### Records for the exercise
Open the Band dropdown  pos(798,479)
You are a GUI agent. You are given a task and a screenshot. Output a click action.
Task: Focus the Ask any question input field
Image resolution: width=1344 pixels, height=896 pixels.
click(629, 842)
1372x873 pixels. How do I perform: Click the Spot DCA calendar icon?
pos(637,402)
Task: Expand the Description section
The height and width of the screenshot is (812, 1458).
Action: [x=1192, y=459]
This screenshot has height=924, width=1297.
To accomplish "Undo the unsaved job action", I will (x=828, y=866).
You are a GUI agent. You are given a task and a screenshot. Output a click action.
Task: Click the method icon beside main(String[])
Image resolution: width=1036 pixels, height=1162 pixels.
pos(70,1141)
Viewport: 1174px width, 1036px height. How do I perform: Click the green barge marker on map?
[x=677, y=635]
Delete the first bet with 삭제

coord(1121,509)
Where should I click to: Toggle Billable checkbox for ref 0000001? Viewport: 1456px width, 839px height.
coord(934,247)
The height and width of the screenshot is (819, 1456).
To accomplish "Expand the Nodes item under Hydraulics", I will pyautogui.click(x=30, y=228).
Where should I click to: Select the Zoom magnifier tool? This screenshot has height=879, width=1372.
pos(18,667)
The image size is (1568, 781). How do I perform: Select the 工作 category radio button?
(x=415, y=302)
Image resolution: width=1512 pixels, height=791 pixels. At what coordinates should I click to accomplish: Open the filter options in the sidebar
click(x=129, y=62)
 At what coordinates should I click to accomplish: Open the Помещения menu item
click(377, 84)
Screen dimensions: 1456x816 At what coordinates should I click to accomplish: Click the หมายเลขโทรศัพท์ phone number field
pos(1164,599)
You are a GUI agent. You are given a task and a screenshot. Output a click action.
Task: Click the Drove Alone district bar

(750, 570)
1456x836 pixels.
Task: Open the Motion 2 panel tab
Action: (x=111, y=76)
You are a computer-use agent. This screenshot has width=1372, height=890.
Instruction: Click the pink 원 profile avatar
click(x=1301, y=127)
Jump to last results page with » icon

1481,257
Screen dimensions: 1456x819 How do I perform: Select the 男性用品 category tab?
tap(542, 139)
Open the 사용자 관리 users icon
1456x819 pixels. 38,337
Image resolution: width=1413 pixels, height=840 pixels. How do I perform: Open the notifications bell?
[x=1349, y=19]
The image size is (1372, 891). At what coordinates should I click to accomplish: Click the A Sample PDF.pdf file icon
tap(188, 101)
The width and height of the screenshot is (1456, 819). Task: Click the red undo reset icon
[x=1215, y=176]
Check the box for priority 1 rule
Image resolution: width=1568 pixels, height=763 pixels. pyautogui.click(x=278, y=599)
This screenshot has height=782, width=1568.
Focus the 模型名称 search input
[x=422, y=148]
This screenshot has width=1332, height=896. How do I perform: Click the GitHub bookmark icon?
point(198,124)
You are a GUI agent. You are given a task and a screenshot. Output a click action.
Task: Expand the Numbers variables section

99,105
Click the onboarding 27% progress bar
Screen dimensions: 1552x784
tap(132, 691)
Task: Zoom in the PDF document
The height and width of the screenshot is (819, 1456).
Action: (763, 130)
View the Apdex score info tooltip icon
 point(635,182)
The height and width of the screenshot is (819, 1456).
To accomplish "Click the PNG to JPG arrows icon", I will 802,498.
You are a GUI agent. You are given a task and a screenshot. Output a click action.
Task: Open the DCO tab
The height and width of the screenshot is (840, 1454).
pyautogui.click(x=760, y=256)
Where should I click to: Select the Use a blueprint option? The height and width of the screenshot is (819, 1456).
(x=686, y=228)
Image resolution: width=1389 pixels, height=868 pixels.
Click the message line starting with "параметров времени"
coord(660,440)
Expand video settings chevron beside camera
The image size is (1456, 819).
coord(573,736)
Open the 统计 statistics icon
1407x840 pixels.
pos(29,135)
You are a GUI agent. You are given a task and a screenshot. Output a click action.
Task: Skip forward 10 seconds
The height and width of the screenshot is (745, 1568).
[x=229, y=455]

### What you are asked to do
Please print exactly what appears from the first line of the data through the line with "This screenshot has height=924, width=1297.", including both of those lines and nothing past them.

### Expected output
Open the Band dropdown  pos(798,479)
You are a GUI agent. You are given a task and a screenshot. Output a click action.
Task: Focus the Ask any question input field
Image resolution: width=1344 pixels, height=896 pixels.
click(629, 842)
1372x873 pixels. How do I perform: Click the Spot DCA calendar icon?
pos(637,402)
Task: Expand the Description section
The height and width of the screenshot is (812, 1458).
Action: [x=1192, y=459]
This screenshot has height=924, width=1297.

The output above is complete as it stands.